Keep us updated. We're all pulling for you, and there for you too.post #92 of 1239/30/13 at 8:12amThread Starter
Banana - I am glad you went in although I agree with Beckily that it's crappy they didn't tell you the heartbeat news until an hour later! Sheesh! I am hoping that things will turn out alright for you and in the mean time, I want you to know that this is NOT your fault. When you were explaining about your worry, you are right to worry about your family and how adding another child will change things. You were sick, you were worried, you were thinking of your whole family, including this new little one. There is absolutely nothing wrong with that. Good mommas worry. Which... I bet you are worrying right now too. That is also normal :) I hope resting and speaking with your midwife will bring you more peace. Hugs to you!post #93 of 1239/30/13 at 8:57pmpost #94 of 12310/1/13 at 3:50am
Banana, so many hugs and healthy vibes coming your way. I so feel for you. Pregnancy after a loss is such an emotional roller coaster anyways, and going though what you are sounds super super stressful. Please just try and be *kind* to yourself, allow yourself to rest and relax until you see your midwife, take it one day, one minute at a time. So sorry you are dealing with all of this. I am thinking about you!post #95 of 12310/1/13 at 8:55am
Thanks again ladies for lovin' on me and not being thrown by my "bad news"... no changes, no bleeding... lots of laying around watching stuff on netflix. Can't quite shake the desire to weep, but am not actually weeping. My daughter, the 9 year old has been doing so much to take care of me... hubby and I were joking around about what our *grades* are as far as being on bed rest... I receive a C plus. I am mostly doing what I'm supposed to, but am not an example of perfect compliance... My daughter gets get a solid B for care-taking as she has cheerfully dealt with her little brother, brought me simple foods and been the one to hop up and do stuff in between laying next to me and watching buffy :) Hubby gets a D in care taking. He's been gone a lot and when he's home has not been quick to hop up and see what the toddler is doing... his philosophy is that HE doesn't have to change his parenting style, right? I say, wrong... i get anxious when toddler is gone too long, or is too quiet and the giant scribble across my bathroom wall with crayon illustrates my point. Truly considering a significant baby gate across the kitchen door if this continues! i decided hubby's grade improved after he spent hours cleaning hours yesterday... he gets a C for cleaning. *snort*
I did go to see the midwife yesterday and definitely felt like she had good energy, like a connection was there for us... found out they are willing to work with extended payments and are open to barter. i was able to say out loud in a way that my husband hadn't heard me say before that i don't envision this birth as an unassisted one. That my gut feeling about this birth is that i want a support team. i was surprised he hadn't heard me say that, because I feel like i've been saying that for awhile... but i guess he heard me saying that "money shouldn't be the defining factor in a choice to go UC." which is different from... "I want a midwife".

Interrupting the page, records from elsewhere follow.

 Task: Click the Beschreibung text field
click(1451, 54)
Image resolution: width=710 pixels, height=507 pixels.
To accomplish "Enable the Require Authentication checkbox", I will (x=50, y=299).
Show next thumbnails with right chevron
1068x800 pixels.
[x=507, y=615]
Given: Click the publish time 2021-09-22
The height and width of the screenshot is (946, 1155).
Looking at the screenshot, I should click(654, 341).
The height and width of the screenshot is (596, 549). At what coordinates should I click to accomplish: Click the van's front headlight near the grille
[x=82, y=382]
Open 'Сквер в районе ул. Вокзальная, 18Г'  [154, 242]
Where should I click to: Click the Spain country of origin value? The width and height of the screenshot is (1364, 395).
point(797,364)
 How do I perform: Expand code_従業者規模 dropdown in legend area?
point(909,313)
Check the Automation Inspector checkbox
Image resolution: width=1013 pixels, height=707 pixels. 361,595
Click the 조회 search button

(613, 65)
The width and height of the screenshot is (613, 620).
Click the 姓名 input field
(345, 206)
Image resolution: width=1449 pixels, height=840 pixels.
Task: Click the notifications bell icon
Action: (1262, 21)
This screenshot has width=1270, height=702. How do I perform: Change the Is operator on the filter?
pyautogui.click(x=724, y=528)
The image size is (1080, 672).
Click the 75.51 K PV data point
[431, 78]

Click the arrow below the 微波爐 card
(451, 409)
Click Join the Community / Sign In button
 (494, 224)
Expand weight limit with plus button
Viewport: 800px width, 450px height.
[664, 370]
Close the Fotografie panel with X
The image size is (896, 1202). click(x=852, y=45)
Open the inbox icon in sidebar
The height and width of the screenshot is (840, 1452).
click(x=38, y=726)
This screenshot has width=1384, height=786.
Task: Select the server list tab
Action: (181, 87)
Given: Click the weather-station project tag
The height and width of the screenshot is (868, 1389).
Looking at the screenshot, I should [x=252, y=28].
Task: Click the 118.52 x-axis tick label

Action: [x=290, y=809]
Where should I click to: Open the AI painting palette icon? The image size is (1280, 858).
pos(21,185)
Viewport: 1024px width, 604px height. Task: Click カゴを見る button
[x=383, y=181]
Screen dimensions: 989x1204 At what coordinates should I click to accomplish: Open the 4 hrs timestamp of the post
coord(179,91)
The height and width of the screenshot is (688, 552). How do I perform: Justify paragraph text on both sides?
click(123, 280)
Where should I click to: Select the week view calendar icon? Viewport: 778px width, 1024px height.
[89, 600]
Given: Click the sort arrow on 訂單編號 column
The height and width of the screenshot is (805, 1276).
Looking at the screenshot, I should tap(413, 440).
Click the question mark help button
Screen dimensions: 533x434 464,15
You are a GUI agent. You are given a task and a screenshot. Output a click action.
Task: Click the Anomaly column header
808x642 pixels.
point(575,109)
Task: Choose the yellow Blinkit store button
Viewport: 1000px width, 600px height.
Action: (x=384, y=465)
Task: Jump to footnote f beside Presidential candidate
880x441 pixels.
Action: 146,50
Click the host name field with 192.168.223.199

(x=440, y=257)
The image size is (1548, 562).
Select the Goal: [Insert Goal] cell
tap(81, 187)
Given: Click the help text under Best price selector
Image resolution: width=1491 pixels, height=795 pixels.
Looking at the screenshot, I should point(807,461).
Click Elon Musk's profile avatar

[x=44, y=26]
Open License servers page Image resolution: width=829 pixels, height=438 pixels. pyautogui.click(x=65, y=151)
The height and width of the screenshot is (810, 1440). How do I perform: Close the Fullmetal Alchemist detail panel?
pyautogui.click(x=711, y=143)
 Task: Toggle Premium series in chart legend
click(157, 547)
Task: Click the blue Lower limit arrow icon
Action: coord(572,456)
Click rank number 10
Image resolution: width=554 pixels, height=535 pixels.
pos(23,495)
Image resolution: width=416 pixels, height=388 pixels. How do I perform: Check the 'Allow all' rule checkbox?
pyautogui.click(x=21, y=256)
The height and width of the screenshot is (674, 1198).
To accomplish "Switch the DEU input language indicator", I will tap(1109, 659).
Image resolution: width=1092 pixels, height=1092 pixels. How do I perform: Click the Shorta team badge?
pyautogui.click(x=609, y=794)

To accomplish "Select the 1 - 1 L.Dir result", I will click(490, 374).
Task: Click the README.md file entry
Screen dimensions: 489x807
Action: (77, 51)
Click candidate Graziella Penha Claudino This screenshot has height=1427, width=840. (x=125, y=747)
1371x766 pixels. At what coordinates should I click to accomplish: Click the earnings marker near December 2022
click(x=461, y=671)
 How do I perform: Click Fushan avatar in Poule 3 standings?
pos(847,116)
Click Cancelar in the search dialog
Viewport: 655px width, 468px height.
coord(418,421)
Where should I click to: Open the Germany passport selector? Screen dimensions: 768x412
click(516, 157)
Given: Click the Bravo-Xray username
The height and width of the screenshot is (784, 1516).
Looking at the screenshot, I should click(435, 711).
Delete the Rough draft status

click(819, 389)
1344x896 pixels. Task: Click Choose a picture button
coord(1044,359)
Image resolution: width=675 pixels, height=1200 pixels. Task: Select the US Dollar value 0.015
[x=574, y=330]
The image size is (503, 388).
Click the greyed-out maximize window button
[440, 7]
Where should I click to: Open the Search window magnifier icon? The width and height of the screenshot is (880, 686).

We didn't sign a contract or anything, especially since I'm in wait and see mode. But the loving respectful treatment from the midwife was very helpful. i will need to go back to the ER in order to have a second blood draw done. I tried to go last night but there was a 3 hour wait to be seen and I wasn't willing to be away from my bed that long , just to find out a number.
hubby is all interested in a theory that I might have had a very early loss and we immediately got pregnant again... to explain baby being 9 and a half weeks. My question about this is... LMP adds 2 silly weeks on, in which baby wasn't even conceived, right? So when they say baby is 9 and a half weeks are they adding on the 2 random weeks included in LMP meaning baby has been growing for 7 and a half weeks? Or does the ultra sound age not account for that difference? cuz if you take 2 weeks off the LMP i'm 12 plus weeks and baby is 9 plus weeks... it's a smaller gap in dates and that makes a difference in my mind. Well, maybe i can get that question answered today at the hospital... I hate to go back but i don't seem to have many other options. my insurance is an issue.
Thanks for caring ladies... I haven't updated anywhere but here as I remember how it feels to learn that a due date sister is having trouble... I don't want to traumatize the first timers who are merrily skipping along in happy glowing pregnancy land. *snort* I don't want to dump on you guys either but will take aloya's response to heart.. that you guys are willing to be there for this. thank you again.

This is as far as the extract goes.